Sanitaire
FCO : une forte vigilance collective
Deuxième épisode de notre série sur les maladies animales avec la DDETSPP.
La fièvre catarrhale ovine est hélas bien connue de la quasi-totalité des éleveurs ovins, caprins et bovins mayennais. Son impact sur les filières dans le département mérite de faire un retour sur la saison passée, et d'en tirer quelques leçons pour l'avenir.
De quoi parle-t-on ?
La fièvre catarrhale ovine est une maladie vectorielle, c'est-à-dire causée par un virus transmis via un insecte piqueur nommé le culicoïde. Le virus infecte le culicoïde, qui le multiplie puis le transmet en piquant les ruminants. Il existe 27 sérotypes de fièvre catarrhale ovine reconnus comme pathogènes. Ce pouvoir infectant varie beaucoup selon le type de virus, ainsi que selon l'espèce cible. Les symptômes sont parfois bénins, mais le virus peut également entraîner une baisse très forte de la lactation, des troubles de la reproduction (baisse de fertilité, avortements), la production de produits non viables, voire une mortalité surtout pour les petits ruminants.
La transmission par les culicoïdes, insectes légers portés par le vent, est difficilement contrôlable sans la vaccination de toutes les espèces sensibles, et des mesures de lutte raisonnée contre le vecteur.
Bilan de la saison 2025
La FCO est une maladie réglementée par l'Union européenne, et doit obligatoirement être déclarée par les pays qui la détectent, mais elle n'est pas à éradication obligatoire.
Au cours de l'année 2025, le virus a circulé activement en Mayenne : 4e département le plus touché par la FCO3 avec 683 foyers déclarés, parmi lesquels certains élevages ont été durement frappés avec la perte de plusieurs dizaines d'animaux ; une circulation moindre de la FCO8 avec 12 foyers ; augmentation de 183 % d'avortements déclarés en août 2025 par rapport aux moyennes, et selon les bilans du GDS, plus de 10 000 bovins en moins pour le cheptel mayennais.
Des vaccins ont été mis à disposition des éleveurs, pour partie financés par l'État, pour partie via le marché privé. Même si l'efficacité des vaccins utilisés a pu être parfois remise en cause, au niveau national les conclusions des études réalisées par les groupements techniques vétérinaires démontrent un effet significatif de la vaccination, notamment sur les enjeux de la fertilité.
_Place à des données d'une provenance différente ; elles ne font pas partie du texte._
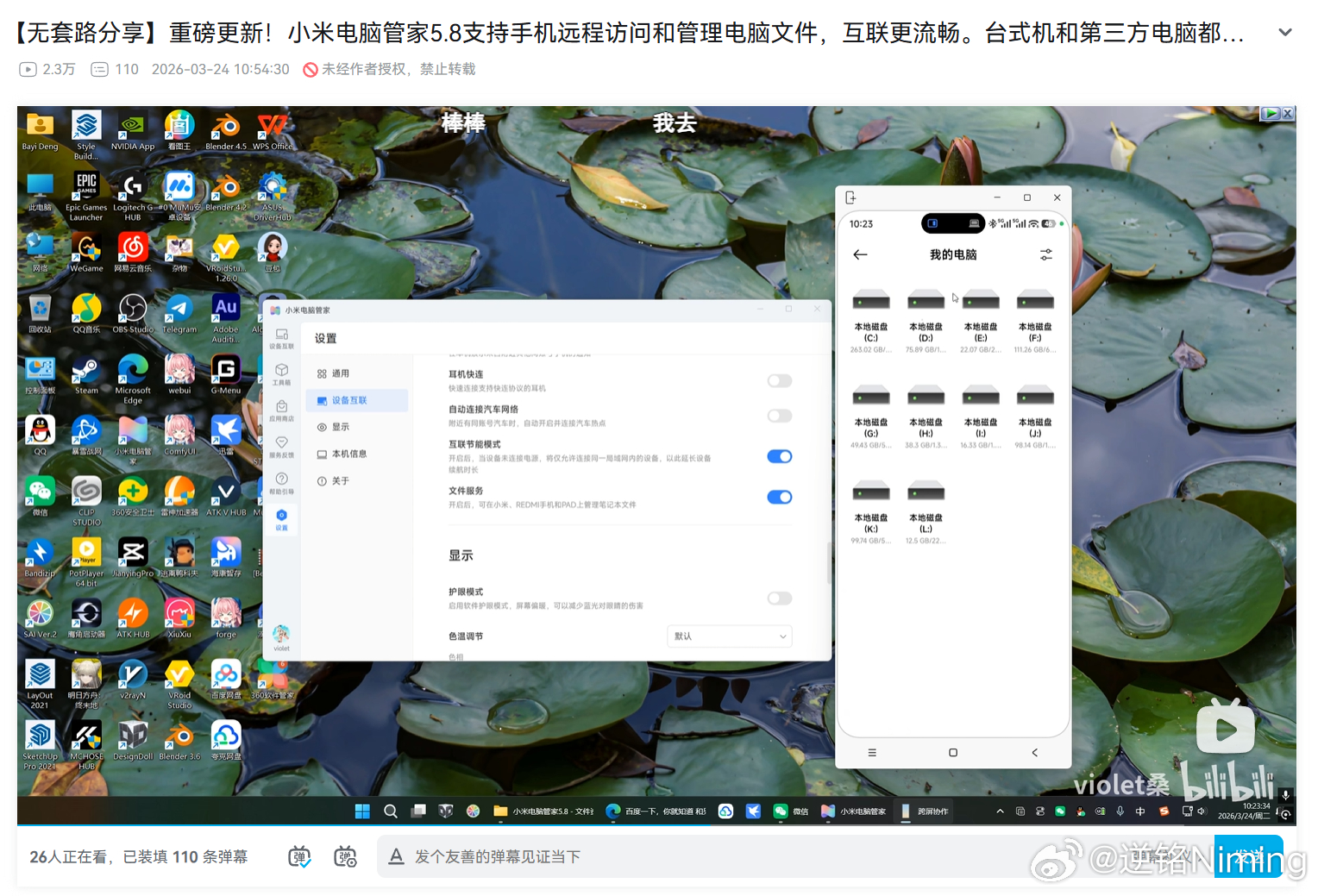
Task: Switch to 通用 settings category
Action: click(x=340, y=373)
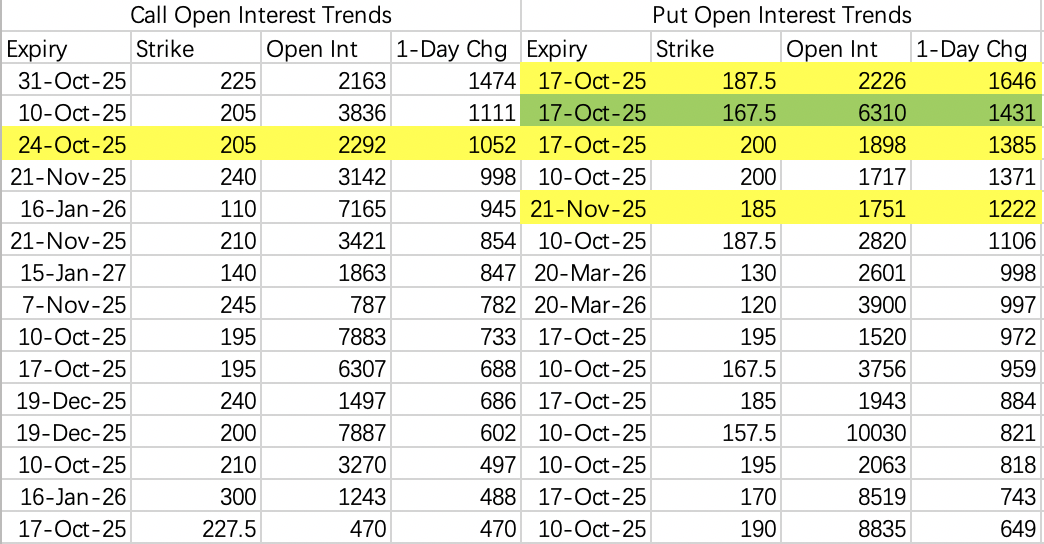
Task: Select the 31-Oct-25 expiry cell
Action: click(x=66, y=81)
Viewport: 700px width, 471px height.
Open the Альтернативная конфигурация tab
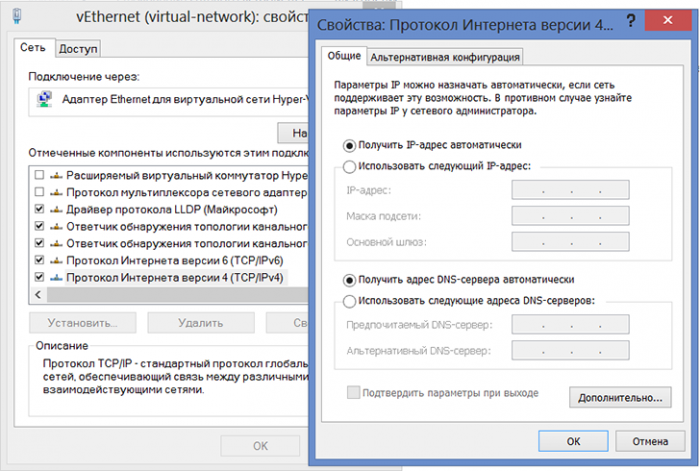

Des précautions pour la nouvelle saison
L'organisation des rassemblements de bovins et d'ovins en 2025 a été complexifiée par l'absence de consensus sur un protocole de vaccination exigible dans un contexte de très forte circulation virale. Aussi pour 2026, la préfecture, en accord avec les professionnels et vétérinaires, a défini des règles claires : la vaccination contre les maladies virales circulant activement sur le territoire mayennais sera systématiquement demandée pour la participation aux rassemblements.
En prévision de la circulation virale pour 2026, seuls 30 % d'animaux sont estimés vaccinés en Mayenne. Il faut y ajouter la proportion d'animaux des troupeaux exposés aux virus en 2025 et donc protégés par leur immunité naturelle. Cette dernière est très difficile à évaluer précisément.
La prévention passe également par la mise en œuvre de mesures raisonnées limitant la progression du culicoïde : une bonne gestion de l'environnement en maintenant les animaux éloignés des zones humides et des tas de fumiers ; une bonne ventilation dynamique des bâtiments d'élevage ; la désinsectisation, en complément d'autres mesures, notamment pour les déplacements et les concours, bien qu'elle ne remplace pas la vaccination.
La saison vectorielle débute en ce mois de juin avec une forte vigilance collective. Une circulation virale, notamment de la FCO8, ne peut pas être exclue pour la saison 2026-2027.